Talent Acquisition Woes – How to Alleviate Worker Shortages

There was a widespread assumption that after the peak of the COVID-19 pandemic, employment rates would pick up quickly and return to their pre-pandemic levels. However, something strange has happened along the way to “normal”—millions of workers have opted to stay out of the workforce. In fact, while the overall unemployment rate is only 1.1% higher than before the COVID outbreak according to Fortune magazine, “across the U.S., there is at least one open job for every American seeking work” with some estimating that the US economy is short over 6 million jobs.

While the current “supply-side” shortage translates into supply chain issues and understaffed businesses, the longer term projections for labor force participation gives serious cause for concern. That’s because, according to the US Bureau of Labor Statistics (BLS), participation in the labor force is expected to continue to trend downward, from 61.7% in last year to 60.4% in 2030—a trend being fed by a declining population that reduces the number of people available to work and the retirement of the last of the Baby Boomers.

The immediate result for businesses and organizations is that both today—and over the next decade!—it will become increasingly difficult to fill open positions with qualified staff.

Talent acquisition woes are certainly not new. In fact, hi-tech companies have been experiencing them for years in their quest to hire ever-more highly-trained programmers and coders. But the challenges that sector faces will become widespread throughout the entire economy, potentially with devastating effect. As I learned from the manager of a Supercuts in Houston recently, hair stylists are impossible to find and therefore 10 of her shop’s barber chairs remain empty at all times, service to walk-in customers suffers, revenue dives, and the business teeters. This situation is not sustainable.

Given this dire outlook, the question arises—how can business owners protect themselves from the vicissitudes of worker shortages? One way: Automate. If there are tasks that machines can take over, ’employ’ them sooner rather than later. A second way: Recruit smartly. For example, why not borrow a page from the hi-tech industry’s playbook and create a “bring-a-friend and get rewarded” word of mouth recruitment campaign? Your talented employees know other talented people, and they know who they are and how to contact them. Creating an well thought out, incentivized word-of-mouth campaign can ensure that you have a pool of potential applicants to fill vacancies. And while many companies only reward an employee whose friend gets hired, it may be good policy to create a tiered rewards system such that those referring qualified applicants who don’t get hired also get a reward. This will keep the potential talent pool filled, while your competitors will be searching in vain.

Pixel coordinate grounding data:
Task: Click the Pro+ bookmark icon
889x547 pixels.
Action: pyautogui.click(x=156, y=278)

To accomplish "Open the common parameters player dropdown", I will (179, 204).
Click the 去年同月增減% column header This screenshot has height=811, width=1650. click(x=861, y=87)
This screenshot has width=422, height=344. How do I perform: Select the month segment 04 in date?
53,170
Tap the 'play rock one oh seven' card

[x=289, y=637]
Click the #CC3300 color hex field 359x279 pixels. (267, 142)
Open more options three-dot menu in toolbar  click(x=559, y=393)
---
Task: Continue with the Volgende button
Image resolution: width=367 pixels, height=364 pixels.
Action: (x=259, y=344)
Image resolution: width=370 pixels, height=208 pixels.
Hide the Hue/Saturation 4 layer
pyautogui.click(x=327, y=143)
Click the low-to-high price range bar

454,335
* * *
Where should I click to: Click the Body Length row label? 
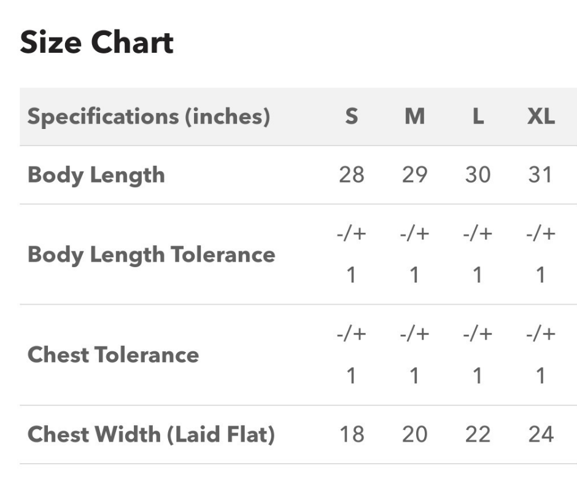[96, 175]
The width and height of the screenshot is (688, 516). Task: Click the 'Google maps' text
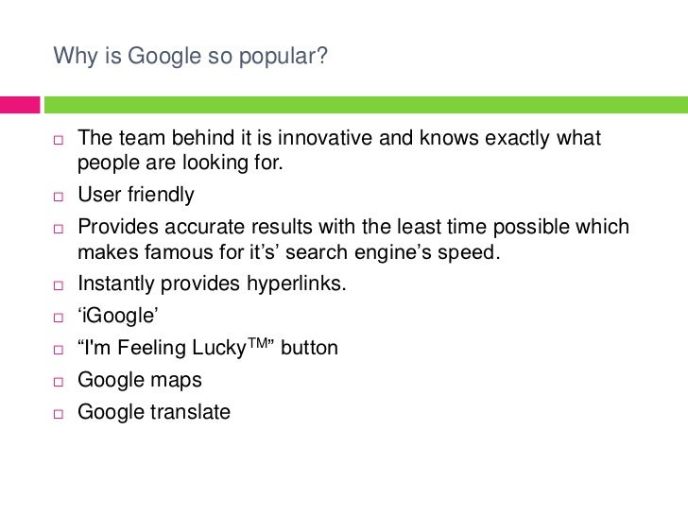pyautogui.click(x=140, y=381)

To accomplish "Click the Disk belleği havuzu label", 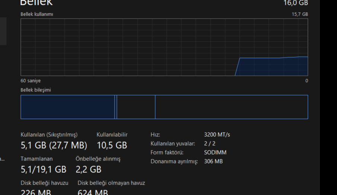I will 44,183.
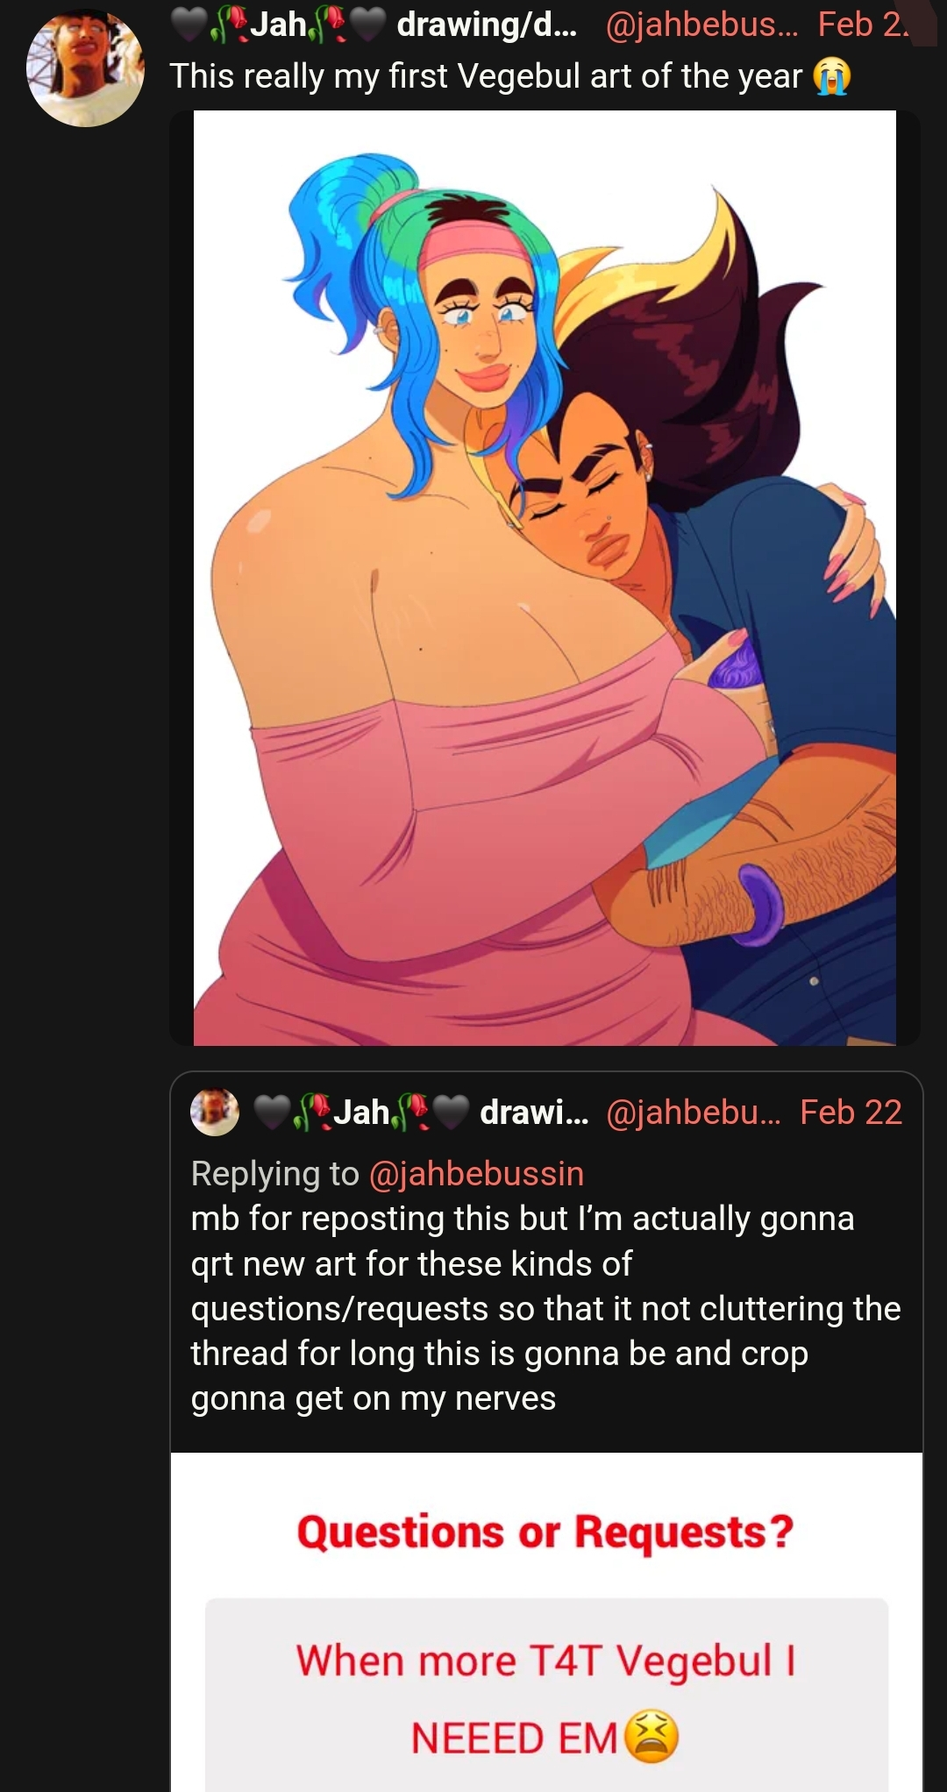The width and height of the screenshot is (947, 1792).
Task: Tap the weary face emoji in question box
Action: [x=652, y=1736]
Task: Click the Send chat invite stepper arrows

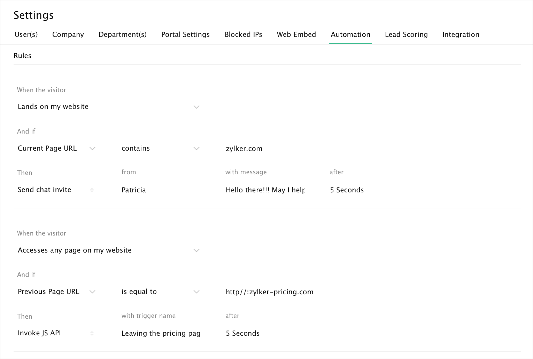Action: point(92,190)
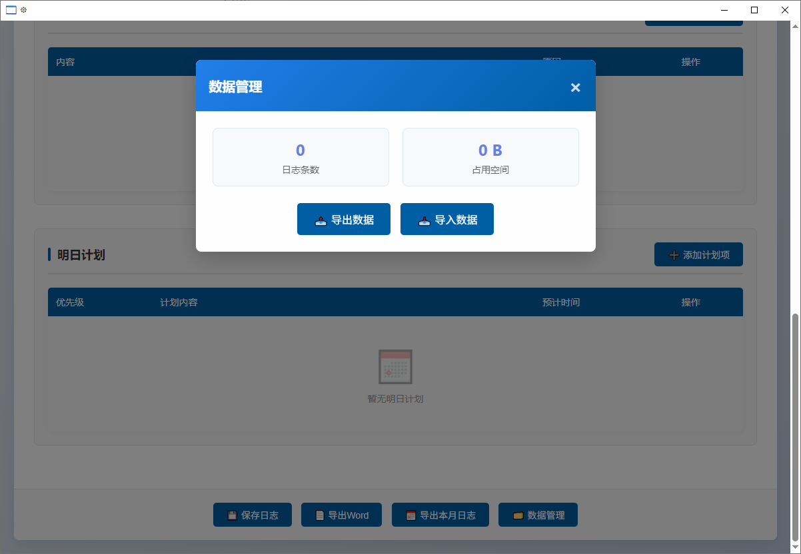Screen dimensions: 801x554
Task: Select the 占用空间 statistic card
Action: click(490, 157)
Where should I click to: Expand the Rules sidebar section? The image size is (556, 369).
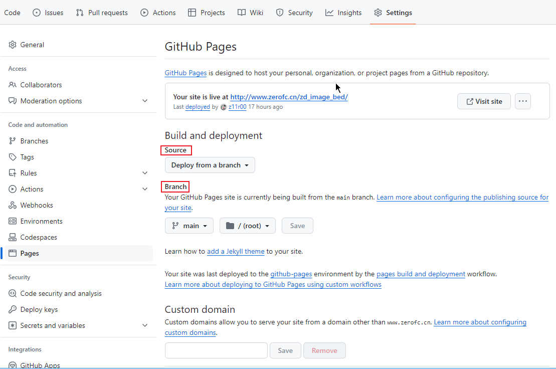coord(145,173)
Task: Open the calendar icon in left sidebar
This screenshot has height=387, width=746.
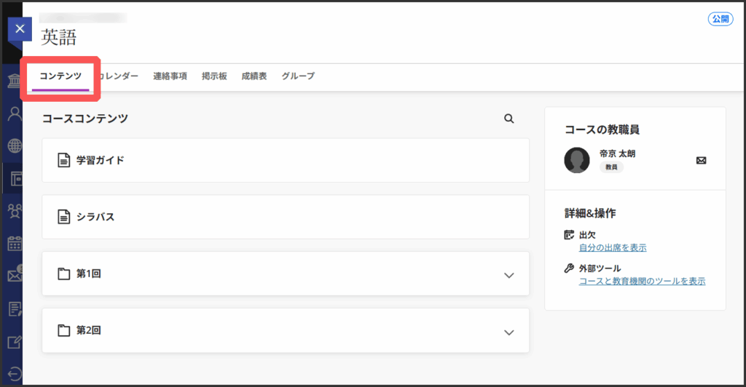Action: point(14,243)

Exercise tasks:
(1) Check each statement against the article on worker shortages. Answer yes or no for each, and quote the words of the article that decide it.
(a) The BLS expects labor force participation to fall to 60.4% in 2030.
(b) The Supercuts manager in Houston had five barber chairs sitting empty.
(c) The article recommends rewarding only employees whose referred friends get hired.
(2) Copy the stretch of the worker shortages article from "While the current" through "the Baby Boomers." word for word.

Solutions to each task:
(1)
(a) Yes: "from 61.7% in last year to 60.4% in 2030"
(b) No: "10 of her shop’s barber chairs remain empty at all times"
(c) No: "it may be good policy to create a tiered rewards system such that those referring qualified applicants who don’t get hired also get a reward"

(2)
While the current “supply-side” shortage translates into supply chain issues and understaffed businesses, the longer term projections for labor force participation gives serious cause for concern. That’s because, according to the US Bureau of Labor Statistics (BLS), participation in the labor force is expected to continue to trend downward, from 61.7% in last year to 60.4% in 2030—a trend being fed by a declining population that reduces the number of people available to work and the retirement of the last of the Baby Boomers.